The corners of the hair are folded over to make a neat parcel, at which point a wooden lattice, known as a slat, is placed on top of the parcel, and then the process is repeated.
When several layers have been built, the resultant stack in known as a cheese. The cheese is then pressed down (or up depending upon the technology), squeezing it, and allowing the juice to run down the sides in a rather aesthetically pleasing fashion before being collecting in a tray at the bottom.
Those producers that have grown a little larger, or who wish to reduce the people-power necessary to extract the juice, can choose less labour intensive models including a hydro press, a belt press, or, if you get really big, a Bucher Guyer press. But as I said, they all do they do the same job, just progressively more mechanically and efficiently.

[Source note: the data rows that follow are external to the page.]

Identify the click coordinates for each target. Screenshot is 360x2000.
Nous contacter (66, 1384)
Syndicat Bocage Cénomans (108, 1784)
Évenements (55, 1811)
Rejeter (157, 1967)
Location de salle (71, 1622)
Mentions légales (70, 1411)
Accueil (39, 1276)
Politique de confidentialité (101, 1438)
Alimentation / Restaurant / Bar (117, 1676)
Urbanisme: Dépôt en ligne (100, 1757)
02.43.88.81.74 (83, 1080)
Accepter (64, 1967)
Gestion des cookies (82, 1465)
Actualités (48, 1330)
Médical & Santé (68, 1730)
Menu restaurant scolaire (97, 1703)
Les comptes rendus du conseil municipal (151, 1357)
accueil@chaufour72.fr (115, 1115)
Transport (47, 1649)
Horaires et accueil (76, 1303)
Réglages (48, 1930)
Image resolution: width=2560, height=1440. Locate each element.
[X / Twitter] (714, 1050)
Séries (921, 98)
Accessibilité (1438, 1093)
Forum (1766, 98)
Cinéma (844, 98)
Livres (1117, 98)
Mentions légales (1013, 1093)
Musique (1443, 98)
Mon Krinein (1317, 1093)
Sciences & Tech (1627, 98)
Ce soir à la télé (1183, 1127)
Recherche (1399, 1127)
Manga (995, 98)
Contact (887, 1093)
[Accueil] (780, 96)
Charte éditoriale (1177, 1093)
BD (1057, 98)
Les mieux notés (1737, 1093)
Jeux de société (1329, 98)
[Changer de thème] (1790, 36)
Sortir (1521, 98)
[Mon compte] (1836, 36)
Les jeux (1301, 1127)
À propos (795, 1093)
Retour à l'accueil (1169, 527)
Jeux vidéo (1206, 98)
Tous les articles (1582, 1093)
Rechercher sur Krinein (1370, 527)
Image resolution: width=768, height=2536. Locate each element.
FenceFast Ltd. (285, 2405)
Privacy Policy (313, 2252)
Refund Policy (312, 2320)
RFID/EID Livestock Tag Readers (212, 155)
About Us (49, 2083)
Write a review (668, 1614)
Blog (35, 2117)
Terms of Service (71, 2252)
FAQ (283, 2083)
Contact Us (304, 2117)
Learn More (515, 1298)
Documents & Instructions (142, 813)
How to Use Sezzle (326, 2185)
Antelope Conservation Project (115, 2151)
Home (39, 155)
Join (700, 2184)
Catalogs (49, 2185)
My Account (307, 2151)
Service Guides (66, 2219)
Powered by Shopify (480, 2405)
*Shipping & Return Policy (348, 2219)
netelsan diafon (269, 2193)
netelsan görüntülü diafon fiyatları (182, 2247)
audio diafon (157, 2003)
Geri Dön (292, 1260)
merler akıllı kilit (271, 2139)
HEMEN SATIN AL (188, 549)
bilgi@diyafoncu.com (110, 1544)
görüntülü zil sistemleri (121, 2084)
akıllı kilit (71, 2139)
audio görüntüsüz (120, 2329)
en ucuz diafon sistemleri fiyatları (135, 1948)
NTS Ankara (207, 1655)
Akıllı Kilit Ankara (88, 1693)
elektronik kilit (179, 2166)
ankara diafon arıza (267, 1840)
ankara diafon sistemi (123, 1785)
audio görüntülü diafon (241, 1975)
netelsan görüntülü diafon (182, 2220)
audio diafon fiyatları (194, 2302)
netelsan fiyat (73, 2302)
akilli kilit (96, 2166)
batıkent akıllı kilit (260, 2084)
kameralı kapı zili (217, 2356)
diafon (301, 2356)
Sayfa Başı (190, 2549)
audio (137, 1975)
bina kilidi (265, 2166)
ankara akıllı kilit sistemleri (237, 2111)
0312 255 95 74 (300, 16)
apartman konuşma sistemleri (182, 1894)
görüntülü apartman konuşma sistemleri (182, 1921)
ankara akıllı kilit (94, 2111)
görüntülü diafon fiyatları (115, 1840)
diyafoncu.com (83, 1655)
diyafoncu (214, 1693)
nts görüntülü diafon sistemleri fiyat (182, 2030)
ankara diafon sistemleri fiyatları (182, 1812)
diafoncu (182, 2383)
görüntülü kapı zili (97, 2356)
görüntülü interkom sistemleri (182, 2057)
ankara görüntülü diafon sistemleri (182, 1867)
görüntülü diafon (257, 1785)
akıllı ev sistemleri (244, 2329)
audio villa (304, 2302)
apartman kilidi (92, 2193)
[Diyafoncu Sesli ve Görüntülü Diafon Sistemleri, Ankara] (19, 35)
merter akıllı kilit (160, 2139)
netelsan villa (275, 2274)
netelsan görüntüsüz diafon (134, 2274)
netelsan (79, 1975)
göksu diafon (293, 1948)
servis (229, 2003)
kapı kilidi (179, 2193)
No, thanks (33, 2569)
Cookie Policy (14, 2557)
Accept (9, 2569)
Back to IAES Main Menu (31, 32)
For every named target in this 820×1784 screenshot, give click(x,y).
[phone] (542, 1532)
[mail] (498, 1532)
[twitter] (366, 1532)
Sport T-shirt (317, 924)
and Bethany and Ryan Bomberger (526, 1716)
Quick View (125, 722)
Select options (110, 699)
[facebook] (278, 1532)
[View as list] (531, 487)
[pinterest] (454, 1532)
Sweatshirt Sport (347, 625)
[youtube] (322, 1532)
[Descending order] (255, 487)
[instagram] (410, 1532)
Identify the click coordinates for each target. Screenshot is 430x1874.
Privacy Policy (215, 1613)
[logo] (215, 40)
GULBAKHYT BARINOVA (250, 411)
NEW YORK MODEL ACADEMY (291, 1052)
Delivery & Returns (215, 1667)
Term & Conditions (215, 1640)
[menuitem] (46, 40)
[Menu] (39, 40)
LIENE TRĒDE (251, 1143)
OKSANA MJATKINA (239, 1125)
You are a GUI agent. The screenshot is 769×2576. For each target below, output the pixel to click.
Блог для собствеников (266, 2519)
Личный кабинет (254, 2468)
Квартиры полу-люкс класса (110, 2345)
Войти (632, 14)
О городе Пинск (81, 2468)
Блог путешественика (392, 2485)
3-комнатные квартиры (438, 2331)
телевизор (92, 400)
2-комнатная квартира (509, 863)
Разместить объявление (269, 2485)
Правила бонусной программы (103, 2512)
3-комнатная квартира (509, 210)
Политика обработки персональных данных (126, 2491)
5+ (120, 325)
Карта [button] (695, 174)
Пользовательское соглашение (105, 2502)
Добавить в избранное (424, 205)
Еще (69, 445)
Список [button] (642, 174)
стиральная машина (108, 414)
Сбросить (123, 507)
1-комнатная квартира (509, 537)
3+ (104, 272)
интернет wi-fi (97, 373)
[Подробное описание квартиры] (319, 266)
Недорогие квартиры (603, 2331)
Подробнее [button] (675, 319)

Another factor determining the amount of juice extracted is the nature of the variety being pressed. Tannic apples tend to be quite fibrous in texture and squeeze well. Dessert apples, pears, and some select tannic apples (I’m looking at you Harry Masters Jersey) can be much more sticky and squidgy (technical terms), resulting in a lower juice yield and sometimes a high pressure jet of pulp up the wall of the press house. Typical figures for juice extraction, however, would sit in the range between 65 – 75%.
The ‘waste’ pomace, in ye olden days, was rewetted and pressed again to extract the final remaining amounts of sugar, to create a low abv drink for the labour force called Ciderkin (the first known product in the low/no category). The pomace would then be fed to the pigs or cows, and in many places still are. The bigger producers send their pomace off to giant anaerobic digestors to be turned into biogas.
So, the cider maker now has a lot of juice at their disposal, but a few considerations come into play before they decide where to place their sugar-rich liquid.
Firstly, do they ferment their cider as a single variety, or do they blend different apples together in the one vessel? This decision might already have been made if a range of different apple varieties were picked, milled and pressed together. Cider makers are often encouraged to ferment their ciders as a single variety early in their careers so they can get to understand the innate characters of the apples.
However, there may also be a consideration about the microbiological safety of the cider. The high tannin apples normally have a pH level above 3.6. When it starts reaching 3.8 pH, it becomes much more susceptible to bacterial infection. The addition of some higher acid apples (whether they be sharps or bittersharps) will help to bring the pH into a safer zone and is an option that many cider makers choose.